“Ellos le obligaron [a Jesús] a quedarse, diciendo:
Quédate con nosotros, porque se hace tarde, y el día ya ha declinado.
Entró, pues, a quedarse con ellos...
Entonces les fueron abiertos los ojos, y le reconocieron;
mas él se desapareció de su vista.”
(Lucas 24:29, 31)
Profundamente entristecidos por la muerte del Señor Jesús, dos discípulos iban de Jerusalén a Emaús. Sus corazones ardían cuando un desconocido se unió a ellos y les explicó por las Escrituras proféticas del Antiguo Testamento lo que hasta entonces habían pasado por alto: El Cristo, su Mesías, tenía que padecer primero y luego entrar en su gloria (v. 25-26).
Hasta ahora no habían creído todo lo que estaba escrito sobre él. Con razón esperaban que él había de redimir a Israel. De sus obras y palabras recibieron ciertamente mucho en sus corazones creyentes. Pero este punto —que antes de la redención eran necesarios sus sufrimientos en la cruz— lo pasaron por alto. Para esta verdad incómoda, sus corazones habían sido demasiado “tardos para creer”.
Pero de esto, el extranjero, al que todavía no reconocían como el Señor, les había instruido y consolado ahora singularmente. No es de extrañar que no quisieran separarse de él. Así que entró “a quedarse con ellos”. ¡Cómo se habrán alegrado por esto! Pero llegó el momento en que lo reconocieron, y entonces desapareció de su vista. ¿No iba a quedarse con ellos después de todo?

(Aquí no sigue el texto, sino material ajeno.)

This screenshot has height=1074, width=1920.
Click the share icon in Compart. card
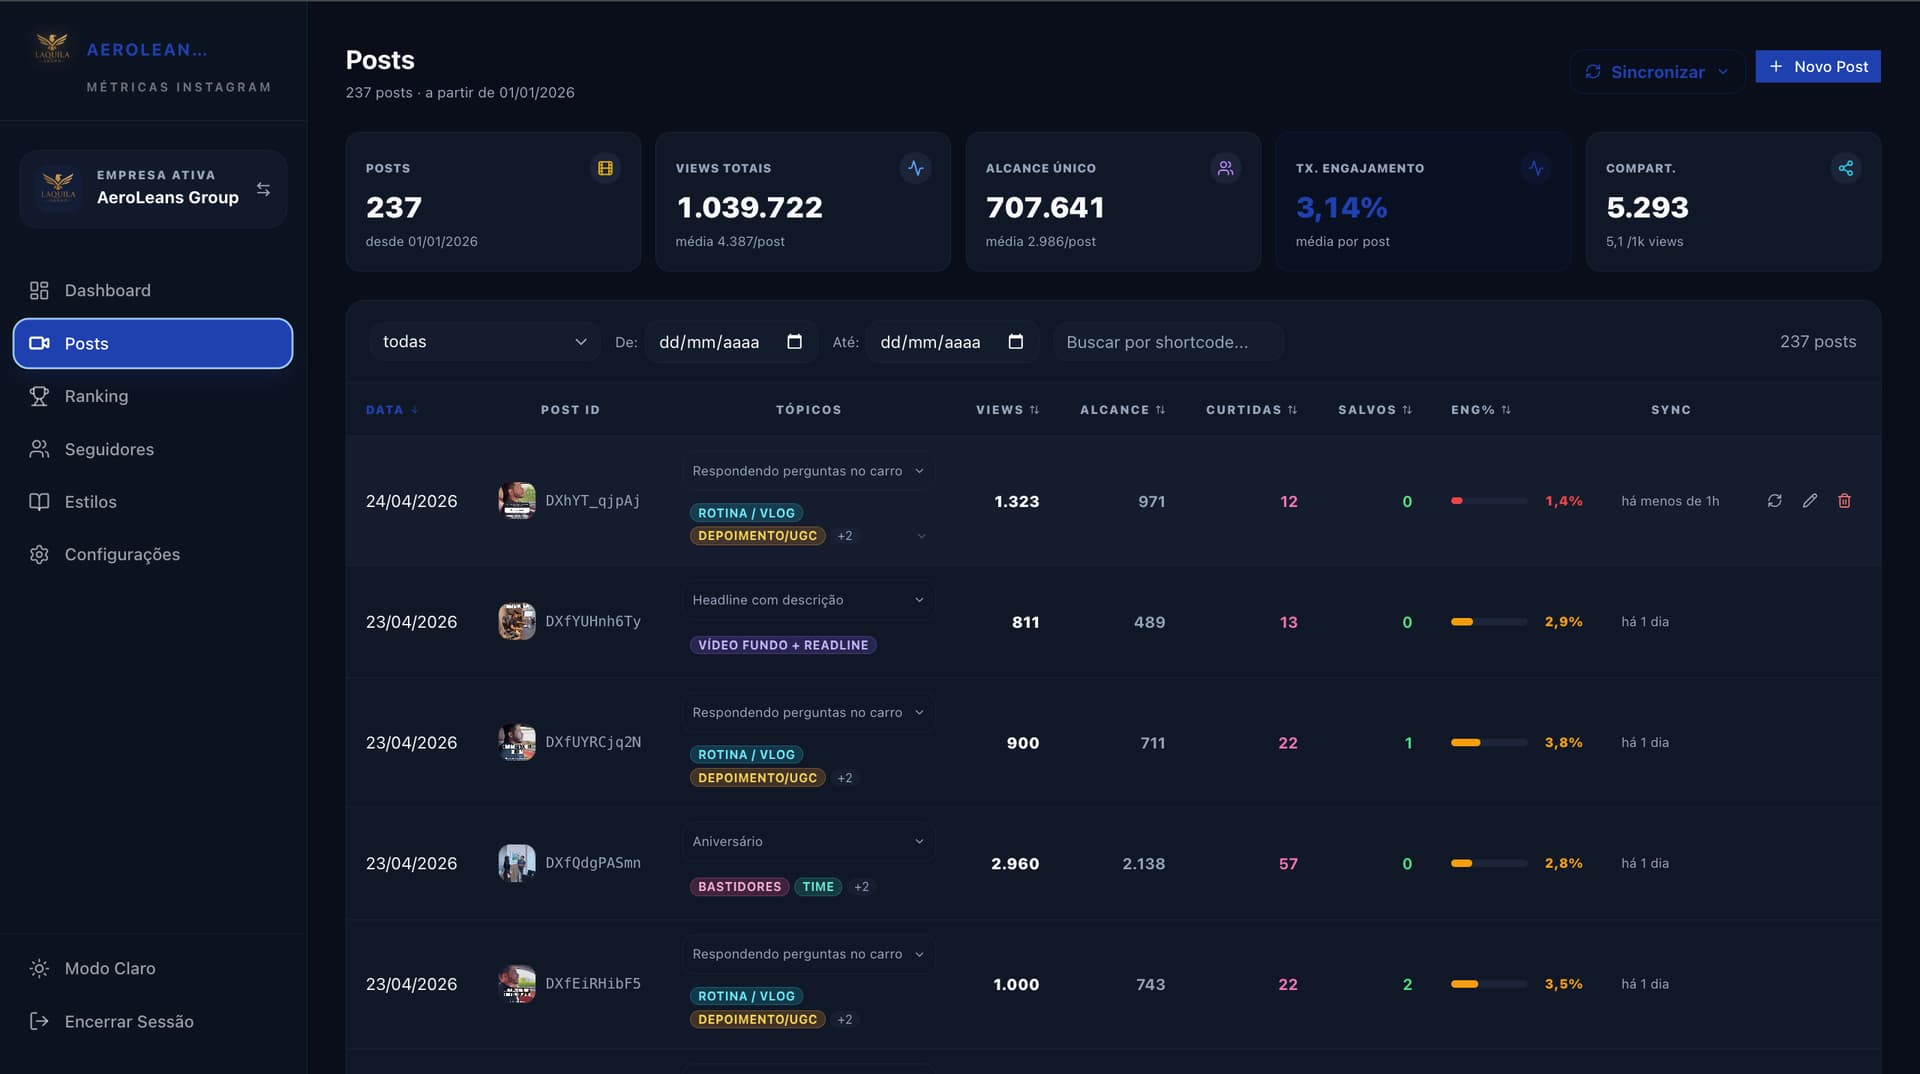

Llenos y muy motivados por lo que habían experimentado, volvieron en la misma hora a Jerusalén y hallaron a los once apóstoles allí reunidos con otros. El Señor resucitado también se les había aparecido. Y entonces sucedió: con las palabras “Paz a vosotros” el Señor mismo se puso en medio de ellos. Después de todo, había querido quedarse con los suyos, pero no sólo con ellos, sino en comunión con los demás que le pertenecían. Esto lo explica todo: el Señor quiere encontrarse con nosotros donde estemos reunidos en torno a él con otros.